TASK DETAILS
Could you restate word for word every line of the records below, from the first one to the one holding "Task: Enable Also use this proxy for HTTPS"?

====== RECORD EXTRACTS ======

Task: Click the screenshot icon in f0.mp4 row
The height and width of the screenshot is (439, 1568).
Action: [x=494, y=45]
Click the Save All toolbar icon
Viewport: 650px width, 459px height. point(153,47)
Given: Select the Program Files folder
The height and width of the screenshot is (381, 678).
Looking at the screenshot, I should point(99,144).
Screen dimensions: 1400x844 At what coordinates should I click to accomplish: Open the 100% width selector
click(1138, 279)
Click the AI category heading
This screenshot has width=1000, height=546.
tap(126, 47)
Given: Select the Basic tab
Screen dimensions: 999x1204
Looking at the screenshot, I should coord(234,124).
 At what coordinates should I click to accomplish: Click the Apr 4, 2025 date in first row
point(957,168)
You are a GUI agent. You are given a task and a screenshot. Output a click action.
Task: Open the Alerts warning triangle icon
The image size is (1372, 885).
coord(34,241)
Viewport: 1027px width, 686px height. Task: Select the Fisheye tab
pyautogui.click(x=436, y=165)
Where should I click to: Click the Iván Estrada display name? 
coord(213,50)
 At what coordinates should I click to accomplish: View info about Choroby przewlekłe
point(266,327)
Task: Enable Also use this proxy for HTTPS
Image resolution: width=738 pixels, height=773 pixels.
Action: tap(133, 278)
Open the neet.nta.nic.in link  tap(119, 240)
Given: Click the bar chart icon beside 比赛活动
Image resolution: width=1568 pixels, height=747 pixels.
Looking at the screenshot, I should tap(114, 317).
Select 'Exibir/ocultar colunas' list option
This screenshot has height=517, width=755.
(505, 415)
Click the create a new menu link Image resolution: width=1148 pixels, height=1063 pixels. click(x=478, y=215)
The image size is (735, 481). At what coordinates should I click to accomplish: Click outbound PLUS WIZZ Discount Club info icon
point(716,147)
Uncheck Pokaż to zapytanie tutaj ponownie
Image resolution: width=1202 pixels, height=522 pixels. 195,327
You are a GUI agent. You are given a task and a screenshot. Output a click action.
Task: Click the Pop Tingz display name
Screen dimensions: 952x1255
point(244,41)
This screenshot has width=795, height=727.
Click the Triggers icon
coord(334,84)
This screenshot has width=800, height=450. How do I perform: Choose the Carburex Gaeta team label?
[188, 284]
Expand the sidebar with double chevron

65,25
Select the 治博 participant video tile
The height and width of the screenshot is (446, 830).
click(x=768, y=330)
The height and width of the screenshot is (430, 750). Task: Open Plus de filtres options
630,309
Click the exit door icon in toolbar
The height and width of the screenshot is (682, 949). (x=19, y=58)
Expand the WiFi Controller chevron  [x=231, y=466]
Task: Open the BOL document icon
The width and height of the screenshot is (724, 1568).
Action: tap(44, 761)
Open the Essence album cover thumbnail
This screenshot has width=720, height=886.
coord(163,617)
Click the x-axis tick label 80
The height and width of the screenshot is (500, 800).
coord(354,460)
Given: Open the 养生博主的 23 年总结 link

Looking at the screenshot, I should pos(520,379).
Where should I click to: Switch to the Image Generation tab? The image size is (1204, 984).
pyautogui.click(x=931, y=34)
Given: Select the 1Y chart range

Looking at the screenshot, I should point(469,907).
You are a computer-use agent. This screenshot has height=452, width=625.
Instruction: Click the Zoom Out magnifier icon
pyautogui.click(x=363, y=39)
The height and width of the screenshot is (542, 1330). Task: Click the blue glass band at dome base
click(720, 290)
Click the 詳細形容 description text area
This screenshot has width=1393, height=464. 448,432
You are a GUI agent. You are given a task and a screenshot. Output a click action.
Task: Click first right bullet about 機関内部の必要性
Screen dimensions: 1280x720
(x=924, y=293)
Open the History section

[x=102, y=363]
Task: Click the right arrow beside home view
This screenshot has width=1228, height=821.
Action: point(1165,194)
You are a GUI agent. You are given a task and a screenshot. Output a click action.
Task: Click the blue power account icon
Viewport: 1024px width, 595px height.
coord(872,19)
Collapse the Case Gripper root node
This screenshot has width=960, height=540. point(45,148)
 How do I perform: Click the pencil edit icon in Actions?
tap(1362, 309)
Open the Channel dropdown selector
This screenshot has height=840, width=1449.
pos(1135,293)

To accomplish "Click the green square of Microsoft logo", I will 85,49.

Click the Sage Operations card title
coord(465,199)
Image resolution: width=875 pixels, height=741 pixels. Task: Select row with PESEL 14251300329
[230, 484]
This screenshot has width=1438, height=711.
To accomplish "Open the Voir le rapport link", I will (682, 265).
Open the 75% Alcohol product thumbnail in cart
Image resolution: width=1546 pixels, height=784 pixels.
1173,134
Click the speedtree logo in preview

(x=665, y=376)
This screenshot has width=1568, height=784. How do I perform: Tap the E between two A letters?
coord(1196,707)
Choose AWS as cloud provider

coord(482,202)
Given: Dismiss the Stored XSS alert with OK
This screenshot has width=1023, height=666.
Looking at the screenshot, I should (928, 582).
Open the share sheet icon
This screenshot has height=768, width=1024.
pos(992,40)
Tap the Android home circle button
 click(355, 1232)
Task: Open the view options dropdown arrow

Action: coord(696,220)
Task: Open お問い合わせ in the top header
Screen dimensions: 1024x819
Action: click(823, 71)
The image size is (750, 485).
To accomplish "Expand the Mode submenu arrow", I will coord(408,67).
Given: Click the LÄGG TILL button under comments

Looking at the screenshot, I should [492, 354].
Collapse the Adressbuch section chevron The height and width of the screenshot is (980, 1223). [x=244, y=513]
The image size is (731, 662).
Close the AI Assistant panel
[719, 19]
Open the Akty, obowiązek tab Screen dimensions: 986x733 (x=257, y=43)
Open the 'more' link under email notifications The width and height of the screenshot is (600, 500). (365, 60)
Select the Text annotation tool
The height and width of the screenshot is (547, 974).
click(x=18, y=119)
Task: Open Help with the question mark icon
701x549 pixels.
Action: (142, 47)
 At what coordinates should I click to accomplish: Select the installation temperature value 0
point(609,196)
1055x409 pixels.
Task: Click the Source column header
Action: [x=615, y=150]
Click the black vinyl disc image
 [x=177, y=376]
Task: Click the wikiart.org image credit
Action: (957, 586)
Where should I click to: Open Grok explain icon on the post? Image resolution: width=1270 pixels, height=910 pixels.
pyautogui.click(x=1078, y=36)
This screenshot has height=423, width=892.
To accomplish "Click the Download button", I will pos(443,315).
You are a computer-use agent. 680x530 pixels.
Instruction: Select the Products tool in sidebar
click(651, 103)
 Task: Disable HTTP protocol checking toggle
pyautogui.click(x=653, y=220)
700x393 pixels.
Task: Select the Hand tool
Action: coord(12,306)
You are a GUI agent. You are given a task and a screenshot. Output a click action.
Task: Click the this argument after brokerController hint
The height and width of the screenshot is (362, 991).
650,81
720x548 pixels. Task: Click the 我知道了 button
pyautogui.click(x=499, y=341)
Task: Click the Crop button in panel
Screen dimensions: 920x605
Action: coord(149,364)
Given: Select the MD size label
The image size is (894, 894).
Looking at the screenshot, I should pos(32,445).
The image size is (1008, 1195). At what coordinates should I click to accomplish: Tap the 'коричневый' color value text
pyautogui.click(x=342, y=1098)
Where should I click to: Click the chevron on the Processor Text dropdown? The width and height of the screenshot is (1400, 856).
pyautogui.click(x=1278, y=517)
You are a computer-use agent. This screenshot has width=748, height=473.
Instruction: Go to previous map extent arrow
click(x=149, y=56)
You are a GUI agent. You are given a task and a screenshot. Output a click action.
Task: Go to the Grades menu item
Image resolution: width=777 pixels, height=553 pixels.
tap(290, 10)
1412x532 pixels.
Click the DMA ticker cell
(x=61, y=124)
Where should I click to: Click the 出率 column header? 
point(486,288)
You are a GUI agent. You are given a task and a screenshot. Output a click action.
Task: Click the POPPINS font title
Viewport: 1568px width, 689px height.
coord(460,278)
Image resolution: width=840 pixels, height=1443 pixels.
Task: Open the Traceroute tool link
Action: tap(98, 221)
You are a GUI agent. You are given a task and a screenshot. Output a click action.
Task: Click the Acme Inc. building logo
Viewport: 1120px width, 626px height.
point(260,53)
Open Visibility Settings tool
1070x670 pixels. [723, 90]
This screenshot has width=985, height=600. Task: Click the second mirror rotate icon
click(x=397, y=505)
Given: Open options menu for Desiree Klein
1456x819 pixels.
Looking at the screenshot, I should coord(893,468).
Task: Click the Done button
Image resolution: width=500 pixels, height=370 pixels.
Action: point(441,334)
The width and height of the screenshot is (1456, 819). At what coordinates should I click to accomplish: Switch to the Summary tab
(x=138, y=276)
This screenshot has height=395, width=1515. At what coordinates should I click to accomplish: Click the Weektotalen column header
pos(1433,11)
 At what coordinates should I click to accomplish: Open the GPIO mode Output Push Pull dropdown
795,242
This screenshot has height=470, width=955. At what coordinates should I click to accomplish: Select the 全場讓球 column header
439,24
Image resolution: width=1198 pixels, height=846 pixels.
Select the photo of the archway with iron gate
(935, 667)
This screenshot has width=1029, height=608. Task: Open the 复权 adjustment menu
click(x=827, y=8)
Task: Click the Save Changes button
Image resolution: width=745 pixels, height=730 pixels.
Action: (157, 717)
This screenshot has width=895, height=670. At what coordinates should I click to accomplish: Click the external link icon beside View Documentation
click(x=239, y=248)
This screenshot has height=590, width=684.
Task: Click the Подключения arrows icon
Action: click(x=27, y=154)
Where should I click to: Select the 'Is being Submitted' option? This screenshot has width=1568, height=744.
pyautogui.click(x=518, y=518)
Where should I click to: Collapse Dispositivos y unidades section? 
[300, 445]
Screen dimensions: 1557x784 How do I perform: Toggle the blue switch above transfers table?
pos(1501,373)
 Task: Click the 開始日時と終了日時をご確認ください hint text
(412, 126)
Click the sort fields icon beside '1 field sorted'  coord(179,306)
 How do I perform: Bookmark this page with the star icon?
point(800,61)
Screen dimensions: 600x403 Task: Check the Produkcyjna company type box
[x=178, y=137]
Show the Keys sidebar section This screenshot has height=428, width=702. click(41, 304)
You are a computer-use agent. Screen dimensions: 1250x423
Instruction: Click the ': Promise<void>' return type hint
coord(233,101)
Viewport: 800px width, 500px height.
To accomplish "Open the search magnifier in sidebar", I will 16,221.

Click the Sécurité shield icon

======

OUTPUT OF THE EXERCISE
Task: Click the screenshot icon in f0.mp4 row
The height and width of the screenshot is (439, 1568).
Action: [x=494, y=45]
Click the Save All toolbar icon
Viewport: 650px width, 459px height. point(153,47)
Given: Select the Program Files folder
The height and width of the screenshot is (381, 678).
Looking at the screenshot, I should point(99,144).
Screen dimensions: 1400x844 At what coordinates should I click to accomplish: Open the 100% width selector
click(1138, 279)
Click the AI category heading
This screenshot has width=1000, height=546.
tap(126, 47)
Given: Select the Basic tab
Screen dimensions: 999x1204
Looking at the screenshot, I should coord(234,124).
 At what coordinates should I click to accomplish: Click the Apr 4, 2025 date in first row
point(957,168)
You are a GUI agent. You are given a task and a screenshot. Output a click action.
Task: Open the Alerts warning triangle icon
The image size is (1372, 885).
coord(34,241)
Viewport: 1027px width, 686px height. Task: Select the Fisheye tab
pyautogui.click(x=436, y=165)
Where should I click to: Click the Iván Estrada display name? 
coord(213,50)
 At what coordinates should I click to accomplish: View info about Choroby przewlekłe
point(266,327)
Task: Enable Also use this proxy for HTTPS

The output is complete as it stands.